Nothing but the lines from the one containing "Viewport: 781px width, 536px height." through the end of the data below may appear in the response, each one exact.

[Stored data entries]

"""

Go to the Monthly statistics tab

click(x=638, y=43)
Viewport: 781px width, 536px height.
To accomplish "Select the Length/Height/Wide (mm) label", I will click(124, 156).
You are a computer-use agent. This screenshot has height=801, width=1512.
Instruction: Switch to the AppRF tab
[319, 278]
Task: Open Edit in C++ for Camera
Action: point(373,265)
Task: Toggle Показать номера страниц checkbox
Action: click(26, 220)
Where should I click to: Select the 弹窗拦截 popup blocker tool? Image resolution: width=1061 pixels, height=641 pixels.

"""

- **Result of this task**
Viewport: 781px width, 536px height.
To accomplish "Select the Length/Height/Wide (mm) label", I will click(124, 156).
You are a computer-use agent. This screenshot has height=801, width=1512.
Instruction: Switch to the AppRF tab
[319, 278]
Task: Open Edit in C++ for Camera
Action: point(373,265)
Task: Toggle Показать номера страниц checkbox
Action: click(26, 220)
Where should I click to: Select the 弹窗拦截 popup blocker tool? Image resolution: width=1061 pixels, height=641 pixels.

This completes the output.